From the Guidelines
Hemolytic crisis in SCA is primarily characterized by both intra vascular and extra vascular hemolysis, with the latter being the predominant mechanism in steady state, while the former becomes more significant during acute crises. The pathophysiology of hemolytic crisis in SCA involves the destruction of red blood cells, which can occur both within and outside the blood vessels. According to the american society of hematology 2020 guidelines for sickle cell disease: transfusion support 1, hyperhemolysis, a severe form of hemolysis, can occur in patients with SCD, suggesting clearance of the patient’s own red cells in addition to transfused cells. This process can be accompanied by both intra vascular and extra vascular hemolysis, as evidenced by laboratory findings such as elevated indirect bilirubin and lactate dehydrogenase (LDH), reduced haptoglobin, and sometimes hemoglobinuria. Some key points to consider in the management of hemolytic crisis in SCA include:
- The use of extended matched red cells that also lack the offending antigen for patients experiencing life-threatening anemia 1
- The potential use of IVIg, high-dose steroids, eculizumab, and/or rituximab to treat hyperhemolysis in patients with SCD, although the optimal management remains unclear 1
- The importance of recognizing hyperhemolysis, as additional transfusions should be avoided if possible, to prevent worsening of hemolysis and potential induction of multiorgan failure and death 1
From the Research
Hemolytic Crisis in SCA
- Hemolytic crisis in Sickle Cell Anemia (SCA) can be either intra vascular or extra vascular, depending on the context and underlying mechanisms.
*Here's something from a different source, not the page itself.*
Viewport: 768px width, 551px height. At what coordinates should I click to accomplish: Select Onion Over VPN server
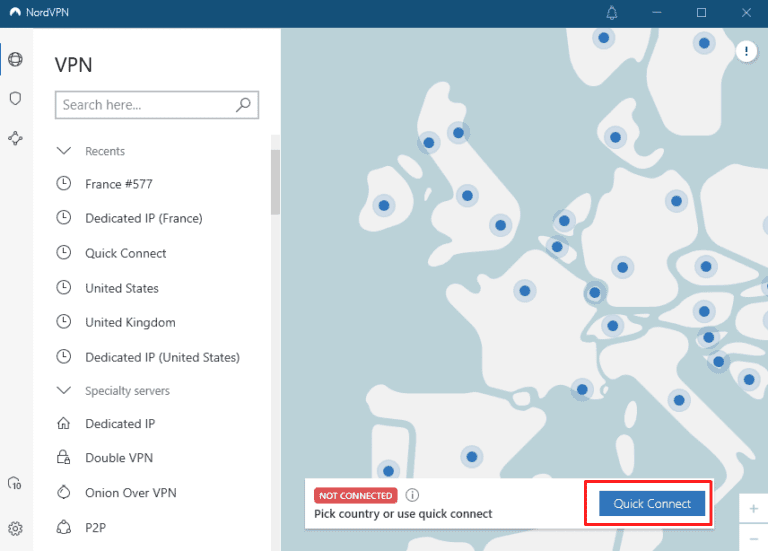tap(130, 492)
- According to 2, complement plays a crucial role in hemolytic transfusion reactions, particularly in cases of intravascular hemolysis, where free heme and hemoglobin are released and interact with complement, causing tissue damage.
- Intra vascular hemolysis is characterized by the destruction of red blood cells within the blood vessels, leading to the release of hemoglobin and other cellular contents into the circulation.
- Extra vascular hemolysis, on the other hand, occurs when red blood cells are removed from the circulation and destroyed in the spleen or other organs.
Pathophysiology of Hemolytic Crisis
- The pathophysiology of hemolytic crisis in SCA is complex and involves multiple factors, including alloimmunization, abnormal complement activation, and the underlying condition of chronic hemolysis 2.
- Hyperhemolysis syndrome, a rare complication of repeat blood transfusions in SCA, can occur acutely or have a delayed presentation and often goes unrecognized due to its rapid progression and similarity to acute chest syndrome and other common complications of SCA 3.
- The syndrome is characterized by a rapid drop in hemoglobin levels, hyperkalemia, hyperbilirubinemia, and uncontrolled pain, and can lead to severe complications, including acute liver failure, bone marrow necrosis, and fever of unknown origin 3.
Clinical Implications
- The diagnosis of hemolytic crisis in SCA requires a high index of suspicion, particularly in patients who have received recent blood transfusions 3, 4.
- Early recognition and treatment of hyperhemolysis syndrome are critical to preventing severe outcomes, and may involve the use of steroids, intravenous immunoglobulin, and exchange transfusion 3, 5.
- Transfusion support in patients with SCA should be individualized and based on the specific needs of each patient, taking into account the risks of alloimmunization, transfusional hemosiderosis, and other complications 5.